La Solideo a mis le CIM/BIM (City Information Modeling/Building Information Modeling) au cœur de sa double mission : livrer les 64 ouvrages pérennes nécessaires à l’organisation des Jeux Olympiques de Paris (JOP) de 2024 pour que l’événement se déroule comme prévu, et léguer des infrastructures utiles et durables aux territoires et à leurs usagers.
Créée en 2017, la Société de Livraison des Ouvrages Olympiques assure un rôle de superviseur sur certains ouvrages et de maîtrise d’ouvrage sur certains projets. C’est le cas des ZAC du Village des Athlètes et du Cluster des médias, ou des projets d’écoles et de divers équipements publics. Tous ces ouvrages auront une double vie, puisqu’après les JOP, ceux-ci feront l’objet de travaux de réversibilité, quand cela est nécessaire, pour être livrés à leurs futurs habitants et aux communes.
Pour assurer le suivi en parallèle de tous ces projets simultanément, dès 2018 la décision a été prise de créer des jumeaux numériques et de fonctionner en mode « Full CIM / BIM ». Alexandre Mahfoud, CIM & BIM Manager de la Solideo livre quelques détails sur sa stratégie BIM : « Le BIM était l'un des grands objectifs de la Solideo, qui portent de grandes ambitions en termes d'excellence environnementale, de dynamique économique, et d'accessibilité universelle »

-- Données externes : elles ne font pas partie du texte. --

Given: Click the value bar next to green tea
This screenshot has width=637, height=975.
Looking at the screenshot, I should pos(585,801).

Le BIM a été rendu obligatoire pour chaque chantier
Cette stratégie BIM s’est dans un premier temps matérialisée par son volet contractuel. « Nous avons été pionniers sur ce plan » explique le responsable, « Nous avons rendu le BIM obligatoire dès la phase concours, ce qui n’est pas une pratique courante dans le secteur. Nous avons rédigé une charte CIM/BIM qui a été intégrée à tous les dossiers de marché. »

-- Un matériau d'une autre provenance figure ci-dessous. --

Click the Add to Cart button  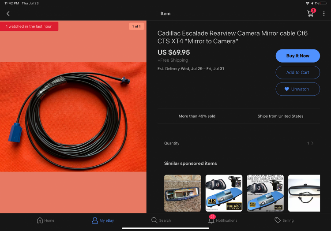pos(297,72)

Alexandre Mahfoud estime que ce volet contractuel, incluant un aspect technique, fut clairement une clé du succès de cette approche. « J’ai commencé par créer un modèle de référence afin de nous assurer que toutes les maquettes seront bien homogènes. La charte vient préciser les exigences techniques comme le géoréférencement, le niveau de développement attendu, etc. Chaque maître d’œuvre crée ensuite son propre modèle BIM et nous l’envoie. »
Pour le responsable, le BIM est le jumeau numérique du bâtiment et doit refléter toutes les évolutions du projet, notamment au cours de sa construction. Le modèle doit vivre tout au long du projet, depuis sa phase de design, sa construction jusqu’à sa remise à ses futurs utilisateurs. « Nous avons reçu les premières versions dès la phase concours, nous les avons utilisées pour l’analyse de la qualité architecturale des offres, puis nous avons reçu des mises à jour à chaque nouvelle évolution du projet. La charte impose qu’à chaque phase du projet et que pour chaque modification majeure, une nouvelle version du BIM nous soit envoyée. »
1400 maquettes numériques rien que pour le village des athlètes
Chaque envoi doit comporter le modèle BIM en format natif et ainsi qu’en format standard IFC. Cette approche permet de résoudre tous les problèmes d’interopératibilité : « Les concepteurs utilisent plus de 8 logiciels différents, dont principalement Autodesk Revit et ArchiCAD, et nous utilisons Navisworks et Solibri pour le contrôle des modèles et principalement Navisworks pour la revue des projets », précise Alexandre Mahfoud.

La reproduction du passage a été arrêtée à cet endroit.